= What is being asked =
Could you output each line below precisely as it stands, without the images?

= Exercise data =
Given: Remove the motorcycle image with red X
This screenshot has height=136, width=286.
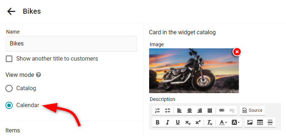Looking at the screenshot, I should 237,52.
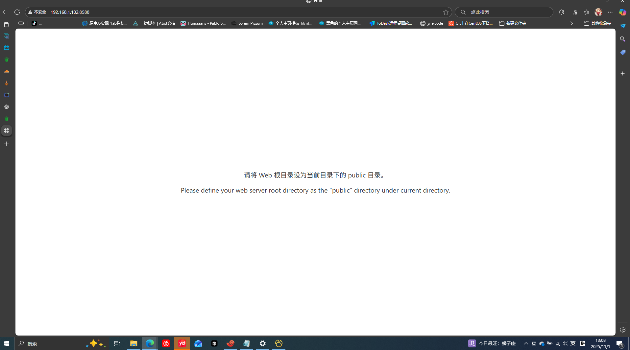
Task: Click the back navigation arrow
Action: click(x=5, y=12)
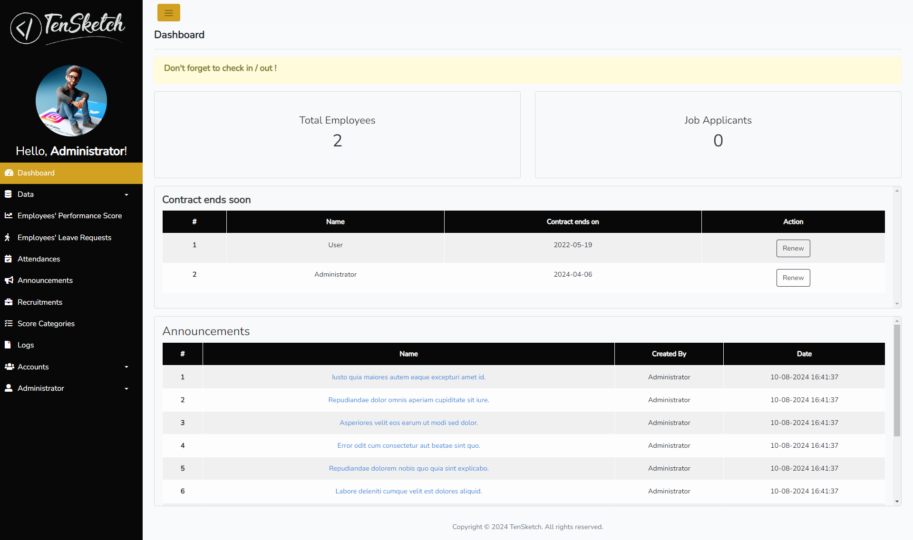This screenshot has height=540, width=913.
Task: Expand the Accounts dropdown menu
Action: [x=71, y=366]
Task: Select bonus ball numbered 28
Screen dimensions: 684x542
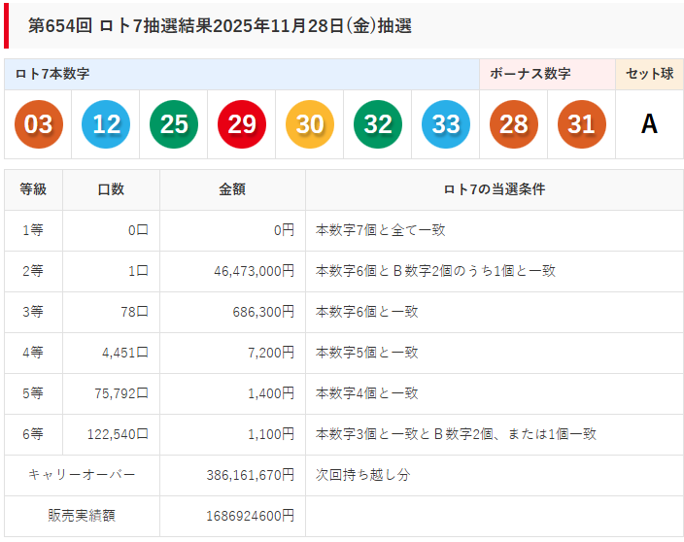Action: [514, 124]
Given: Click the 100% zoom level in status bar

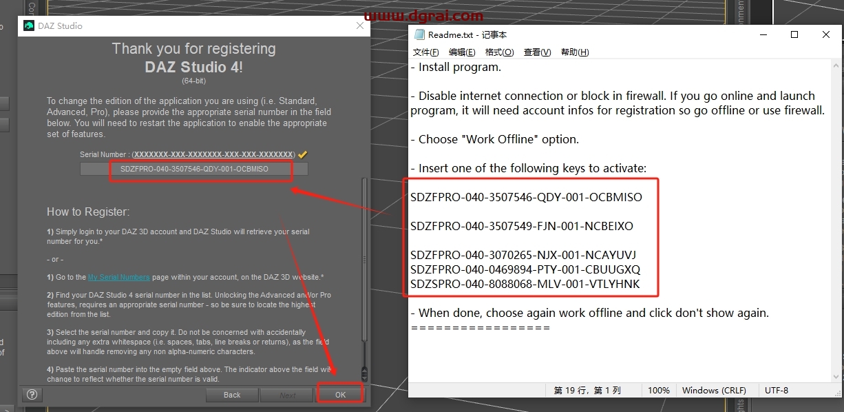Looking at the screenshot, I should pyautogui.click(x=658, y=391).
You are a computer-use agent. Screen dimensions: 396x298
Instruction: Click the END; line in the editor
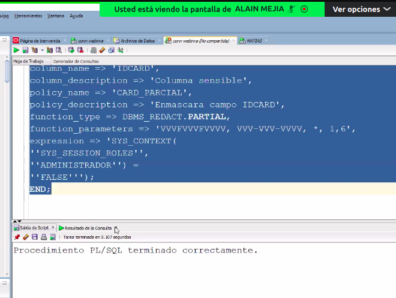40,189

= Response area =
Given: Remove the motorcycle image with red X
This screenshot has height=136, width=286.
Looking at the screenshot, I should 237,52.
Task: Click the back navigation arrow
Action: click(x=5, y=12)
This screenshot has height=540, width=913.
Task: Expand the Accounts dropdown menu
Action: [x=71, y=366]
Task: Select bonus ball numbered 28
Screen dimensions: 684x542
Action: [514, 124]
Given: Click the 100% zoom level in status bar

Looking at the screenshot, I should pyautogui.click(x=658, y=391).
You are a computer-use agent. Screen dimensions: 396x298
Instruction: Click the END; line in the editor
40,189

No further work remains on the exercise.